----- Quoted passage -----

Training Camp Primer: Recapping & Grading the Blackhawks’ Offseason


In contrast to the 2010 off-season, the summer of 2011 was a relatively quiet one for the Chicago Blackhawks. Sure, there were still trades that took place and signings galore, but the attachment that fans felt to the players who had so recently won the Stanley Cup made it more difficult to see guys like Andrew Ladd and Dustin Byfuglien go to other places.

With more fans tuning in to see what the Blackhawks are up to as they prepare for the regular season, which is only 18 days away, The Sports Bank is here to give you a quick and dirty recap of all the moves that the Blackhawks have made since Alex Burrows swiped the puck from Chris Campoli and scored the series winner that sent Chicago home.

-----

• Given exercise
Rewrite the Blackhawks offseason recap, starting with "In contrast to" and going on through "sent Chicago home.", with "quiet" swapped for "calm".

----- Recorded data -----

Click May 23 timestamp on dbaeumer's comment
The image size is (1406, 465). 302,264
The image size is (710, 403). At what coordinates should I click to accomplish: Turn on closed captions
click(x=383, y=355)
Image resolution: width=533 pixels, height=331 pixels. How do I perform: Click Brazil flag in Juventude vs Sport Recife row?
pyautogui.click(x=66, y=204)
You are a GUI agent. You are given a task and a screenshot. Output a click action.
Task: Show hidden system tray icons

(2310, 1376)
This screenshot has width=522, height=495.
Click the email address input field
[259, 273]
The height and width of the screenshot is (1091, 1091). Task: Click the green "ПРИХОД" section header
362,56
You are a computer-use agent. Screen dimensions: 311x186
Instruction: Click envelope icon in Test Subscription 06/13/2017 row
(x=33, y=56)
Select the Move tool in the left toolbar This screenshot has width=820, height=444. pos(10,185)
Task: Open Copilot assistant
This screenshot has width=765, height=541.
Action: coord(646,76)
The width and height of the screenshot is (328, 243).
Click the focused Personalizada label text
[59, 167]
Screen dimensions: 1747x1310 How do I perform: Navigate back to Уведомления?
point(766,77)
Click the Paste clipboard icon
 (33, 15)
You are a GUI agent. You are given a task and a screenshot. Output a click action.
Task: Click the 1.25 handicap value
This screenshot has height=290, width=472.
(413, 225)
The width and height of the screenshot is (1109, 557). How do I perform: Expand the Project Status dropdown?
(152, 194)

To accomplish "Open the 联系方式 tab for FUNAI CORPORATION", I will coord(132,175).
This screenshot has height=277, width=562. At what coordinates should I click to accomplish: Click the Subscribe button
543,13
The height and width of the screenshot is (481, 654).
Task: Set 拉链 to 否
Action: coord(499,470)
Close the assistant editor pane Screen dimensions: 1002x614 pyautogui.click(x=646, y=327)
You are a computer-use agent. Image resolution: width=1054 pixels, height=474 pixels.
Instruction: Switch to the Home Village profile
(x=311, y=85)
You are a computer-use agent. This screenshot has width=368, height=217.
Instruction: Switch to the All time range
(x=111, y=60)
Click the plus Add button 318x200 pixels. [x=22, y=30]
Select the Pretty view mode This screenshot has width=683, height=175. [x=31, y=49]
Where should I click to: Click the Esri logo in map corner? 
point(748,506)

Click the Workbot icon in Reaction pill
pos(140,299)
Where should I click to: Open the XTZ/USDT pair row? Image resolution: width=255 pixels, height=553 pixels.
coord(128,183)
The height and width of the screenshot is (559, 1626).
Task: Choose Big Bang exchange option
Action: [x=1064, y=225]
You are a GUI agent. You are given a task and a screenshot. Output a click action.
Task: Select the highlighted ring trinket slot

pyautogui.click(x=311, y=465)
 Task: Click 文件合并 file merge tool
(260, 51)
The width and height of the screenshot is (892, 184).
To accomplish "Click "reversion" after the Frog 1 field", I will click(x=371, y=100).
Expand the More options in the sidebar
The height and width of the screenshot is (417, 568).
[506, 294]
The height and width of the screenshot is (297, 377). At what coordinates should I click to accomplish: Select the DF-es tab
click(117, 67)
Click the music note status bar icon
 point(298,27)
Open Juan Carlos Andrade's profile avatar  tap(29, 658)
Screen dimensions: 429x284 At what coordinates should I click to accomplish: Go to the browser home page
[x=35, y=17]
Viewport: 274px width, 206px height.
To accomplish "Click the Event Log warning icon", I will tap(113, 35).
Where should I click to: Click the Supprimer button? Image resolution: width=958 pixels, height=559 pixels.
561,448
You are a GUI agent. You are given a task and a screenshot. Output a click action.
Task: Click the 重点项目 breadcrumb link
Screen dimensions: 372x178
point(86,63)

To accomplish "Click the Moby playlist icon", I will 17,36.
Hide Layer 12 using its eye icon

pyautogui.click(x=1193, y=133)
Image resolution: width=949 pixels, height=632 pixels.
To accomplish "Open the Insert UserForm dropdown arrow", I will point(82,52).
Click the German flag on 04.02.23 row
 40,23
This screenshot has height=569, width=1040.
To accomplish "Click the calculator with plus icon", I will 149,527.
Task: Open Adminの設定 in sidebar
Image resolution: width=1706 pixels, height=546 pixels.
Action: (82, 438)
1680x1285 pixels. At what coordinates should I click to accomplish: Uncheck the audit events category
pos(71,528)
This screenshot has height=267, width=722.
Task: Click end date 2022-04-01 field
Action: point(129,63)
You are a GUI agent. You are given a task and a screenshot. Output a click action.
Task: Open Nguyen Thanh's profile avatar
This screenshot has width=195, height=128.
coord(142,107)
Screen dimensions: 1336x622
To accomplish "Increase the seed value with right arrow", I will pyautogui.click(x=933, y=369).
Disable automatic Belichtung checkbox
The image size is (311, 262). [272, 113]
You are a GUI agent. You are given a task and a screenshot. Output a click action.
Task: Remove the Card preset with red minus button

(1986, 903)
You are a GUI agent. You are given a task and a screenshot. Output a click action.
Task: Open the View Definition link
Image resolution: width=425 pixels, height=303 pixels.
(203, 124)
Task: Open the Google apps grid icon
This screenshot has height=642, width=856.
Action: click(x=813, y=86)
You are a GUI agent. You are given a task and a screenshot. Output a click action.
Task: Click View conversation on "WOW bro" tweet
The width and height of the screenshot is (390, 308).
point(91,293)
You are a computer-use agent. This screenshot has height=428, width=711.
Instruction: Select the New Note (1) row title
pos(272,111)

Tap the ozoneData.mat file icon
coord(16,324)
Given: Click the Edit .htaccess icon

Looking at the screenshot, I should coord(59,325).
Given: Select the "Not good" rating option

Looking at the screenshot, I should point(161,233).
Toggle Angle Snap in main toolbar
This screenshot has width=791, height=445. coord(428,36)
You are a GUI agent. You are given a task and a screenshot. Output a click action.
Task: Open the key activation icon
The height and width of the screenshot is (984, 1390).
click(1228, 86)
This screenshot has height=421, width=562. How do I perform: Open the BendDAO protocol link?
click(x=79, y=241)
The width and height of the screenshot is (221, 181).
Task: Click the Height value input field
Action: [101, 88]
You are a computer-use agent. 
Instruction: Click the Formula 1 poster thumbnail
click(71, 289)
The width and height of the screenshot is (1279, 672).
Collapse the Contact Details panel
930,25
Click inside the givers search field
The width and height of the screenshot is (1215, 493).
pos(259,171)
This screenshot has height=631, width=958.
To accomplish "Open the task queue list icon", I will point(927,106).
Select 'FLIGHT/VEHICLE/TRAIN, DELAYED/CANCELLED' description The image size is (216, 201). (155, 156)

-----

• Final answer
In contrast to the 2010 off-season, the summer of 2011 was a relatively calm one for the Chicago Blackhawks. Sure, there were still trades that took place and signings galore, but the attachment that fans felt to the players who had so recently won the Stanley Cup made it more difficult to see guys like Andrew Ladd and Dustin Byfuglien go to other places.

With more fans tuning in to see what the Blackhawks are up to as they prepare for the regular season, which is only 18 days away, The Sports Bank is here to give you a quick and dirty recap of all the moves that the Blackhawks have made since Alex Burrows swiped the puck from Chris Campoli and scored the series winner that sent Chicago home.